Some of these items may help or hinder the texture depending on the intended use. The perspective is obviously a problem so we will use edit->transform->distort to remove the perspective. But before we do that, we should determine how much of the image we want to keep. If we don't plan on tileing, we should keep as much of the image as we can. Chances are, we will want to clip off the electrical line anyway. And the top plank? If you are not going to tile, this plank adds realism to the often too-perfect world of computer graphics and should be kept. But what if you are going to tile? This plank now becomes a bulls-eye mark for the brain to see a repeating pattern in what should be random planks. However, there are enough planks here that you may not need to repeat the entire tile to cover the object surface (say the wall or deck is relatively small). If this were the case, you could keep the plank for the detail it brings to your image and adjust the position of the texture so that this plank does not appear twice on the surface. If you do want multiple tileing and crop off this plank, you are still not home free. The bottom two planks have a distinctive set of knots that could be just as eye-catching as the odd-colored plank. If we crop off all three, you are left with a small number of planks which will require more tileing and may, again, look artificial at the final rendering. So, let's keep all of them and deal with it later. We correct for perspective and crop.

cropped planks

In attempting to correct for perspective, make sure all of the lines match up the best they can. I found it easier to correct the top portion, crop the image (cropping between the planks being careful to grab all of the "between plank" area at the top and none of it at the bottom-left corner. I then corrected the perspective at the bottom by pulling the bottom-right corner of the image down so that the edge of the plank just touched the edge of the image. Now, Filter->other->offset in both x and y.

offset planks

This looks pretty good. However, some of the planks don't line up exactly.

offset planks close up

We can fix this using Edit->distort to make some fine adjustments. We make two selections and distort one side to make the plank lines meet. This does leave artifacts that will have to be removed.

correct1 correct2

Before we turn to the clone tool, a couple of the planks butt together with a noticeable color change.

color1

There are a few ways to address this but one quick way to blend the color without loosing the detail is as follows.
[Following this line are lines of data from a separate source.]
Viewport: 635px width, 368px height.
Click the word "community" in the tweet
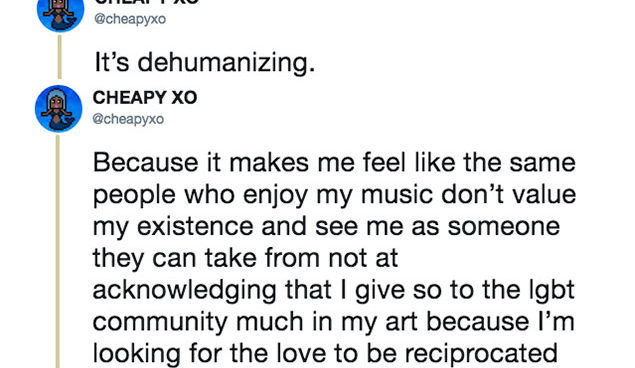[160, 323]
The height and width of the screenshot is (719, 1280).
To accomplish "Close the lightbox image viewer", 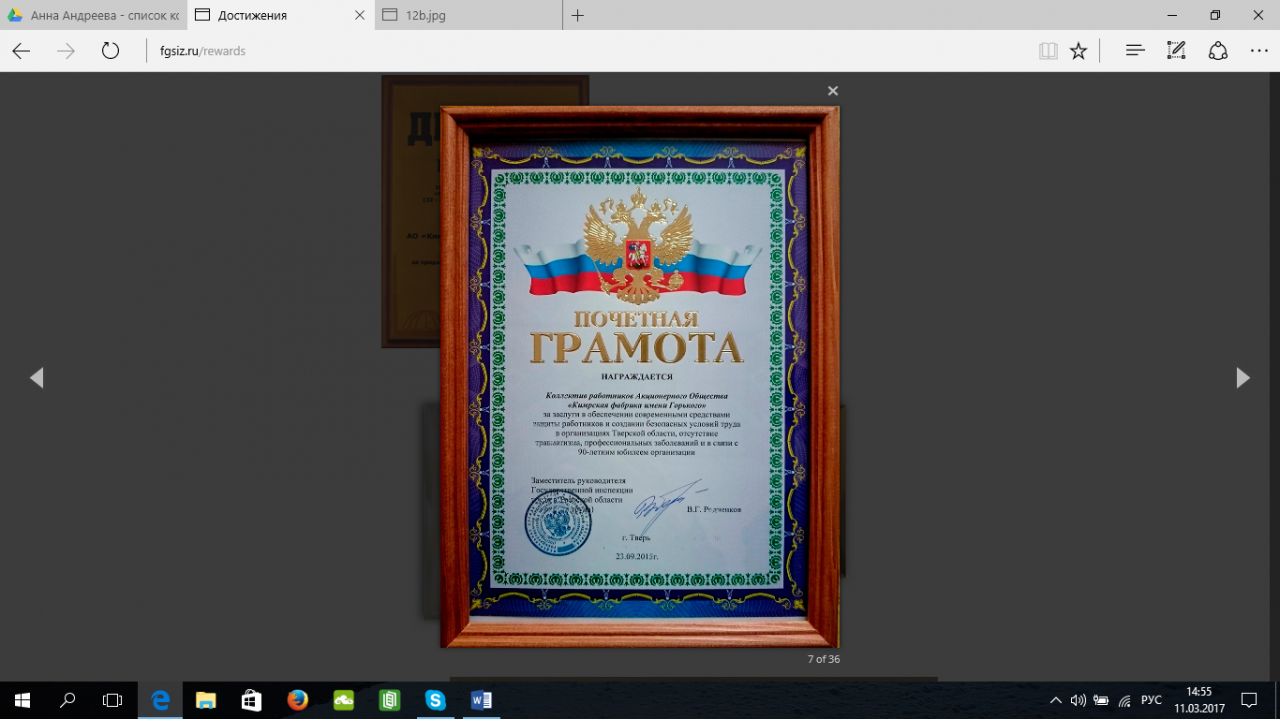I will tap(832, 91).
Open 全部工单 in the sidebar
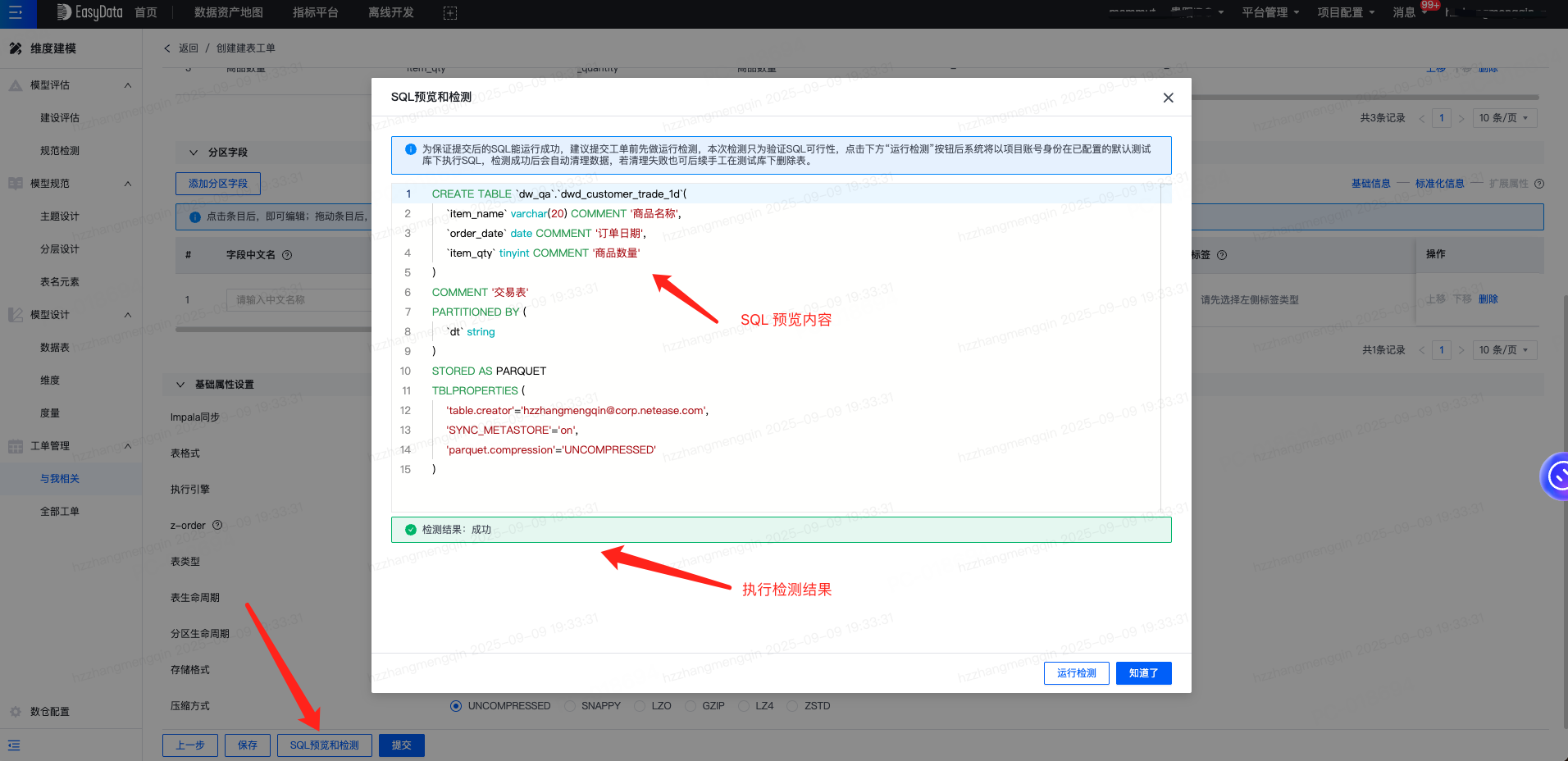This screenshot has height=761, width=1568. tap(60, 512)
Using the eyedropper (set to 5x5 average), select two representative colors on one side of the seam. Select a square marquee covering a portion of the plank on the other side of the seam. Create a new layer and use Filters->Render->Clouds and fill the selection. Use the eraser to smooth out the edges and the transition (don't touch the seem). You now have something like the image below.

color2

Change the layer blanding from "normal" to "color", make the transparency about 50% and merge down. Now, with a few swipes of the clone tool we have a seamless texture. Don't forget to clone in terminations for those planks that don't have any.